The company’s Gigabit Ethernet and 10-Gigabit Ethernet adapters, ASICs (application-specific integrated circuits) and intellectual property will complement Intel’s current Ethernet portfolio, Intel announced on Wednesday. The added products will help Intel address demand for server compute clusters, server virtualization, and convergence of network and storage traffic, Intel said.
NetEffect’s products support iWARP, a set of extensions to Ethernet from the RDMA (Remote Direct Memory Access) Consortium that is designed to eliminate overhead and latency in Ethernet networks. Intel described iWARP as an alternative to InfiniBand.
NetEffect was formed in 1998 as Banderacom, a maker of an InfiniBand switch and adapters, and recapitalized under its current name in 2004. Its 30 employees have joined Intel but will remain in Austin, Texas.
Intel will continue to sell NetEffect’s adapters and work with the former NetEffect engineering on future generations of ASICs, said Steve Schultz, director of marketing for Intel’s LAN access division. Intel supports but doesn’t make InfiniBand products, and NetEffect’s iWARP-based products give Intel a lineup that offers comparable performance with the benefits of Ethernet, he said.

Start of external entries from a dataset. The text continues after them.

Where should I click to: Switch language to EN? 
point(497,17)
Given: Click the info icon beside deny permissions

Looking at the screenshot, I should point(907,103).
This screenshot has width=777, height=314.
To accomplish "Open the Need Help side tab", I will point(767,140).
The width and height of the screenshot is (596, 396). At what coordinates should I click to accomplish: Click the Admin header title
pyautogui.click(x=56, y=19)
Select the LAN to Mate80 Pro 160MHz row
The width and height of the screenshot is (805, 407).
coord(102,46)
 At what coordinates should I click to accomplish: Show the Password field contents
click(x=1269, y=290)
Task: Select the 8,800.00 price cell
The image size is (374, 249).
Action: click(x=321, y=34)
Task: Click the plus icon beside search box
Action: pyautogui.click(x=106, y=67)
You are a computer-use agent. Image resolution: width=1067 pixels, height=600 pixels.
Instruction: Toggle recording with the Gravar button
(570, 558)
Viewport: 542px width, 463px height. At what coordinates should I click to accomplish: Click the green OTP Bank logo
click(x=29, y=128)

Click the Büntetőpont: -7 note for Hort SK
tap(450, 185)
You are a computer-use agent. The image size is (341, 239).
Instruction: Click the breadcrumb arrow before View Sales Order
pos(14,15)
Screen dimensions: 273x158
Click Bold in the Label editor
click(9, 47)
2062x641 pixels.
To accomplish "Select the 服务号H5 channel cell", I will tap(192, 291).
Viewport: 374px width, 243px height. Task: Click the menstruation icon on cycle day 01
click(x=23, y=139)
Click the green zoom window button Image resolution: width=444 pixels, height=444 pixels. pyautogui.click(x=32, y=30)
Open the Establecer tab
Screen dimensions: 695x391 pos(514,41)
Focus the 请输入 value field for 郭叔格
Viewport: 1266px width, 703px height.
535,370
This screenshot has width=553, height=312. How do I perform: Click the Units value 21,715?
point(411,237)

Consolidation and virtualization of data-center servers has created new challenges in connecting them at high speed. InifiniBand is commonly used to meet those challenges, but there is a long-term trend toward using Ethernet as the single networking technology across LANs, data centers and storage. The transition to a single network protocol from data centers that today may have Ethernet, Fibre Channel and InfiniBand is expected eventually to simplify administration and lower costs for enterprises.
The NetEffect acquisition may be a good move for the long term but isn’t likely to change the game soon, analysts said.
Although the RDMA Consortium was kicked off in 2002 with support from several big names, including Broadcom, Microsoft, Adaptec and NetApp, iWARP has remained a niche technology because the top manufacturers have stuck with InfiniBand, said Bob Wheeler, an analyst at The Linley Group.
“Having a company the size of Intel behind iWARP should help substantially” in the long term, Wheeler said. “Strategically, it fits into Intel’s vision of having Ethernet everywhere.”
The Ethernet-based RDMA technology doesn’t yet match InfiniBand for reducing latency, said Yankee Group analyst Zeus Kerravala.
“InfiniBand still gives you better performance at a lower cost, with lower latency,” Kerravala said. “I do think Ethernet is the way the market will go. I just think it will take a while.”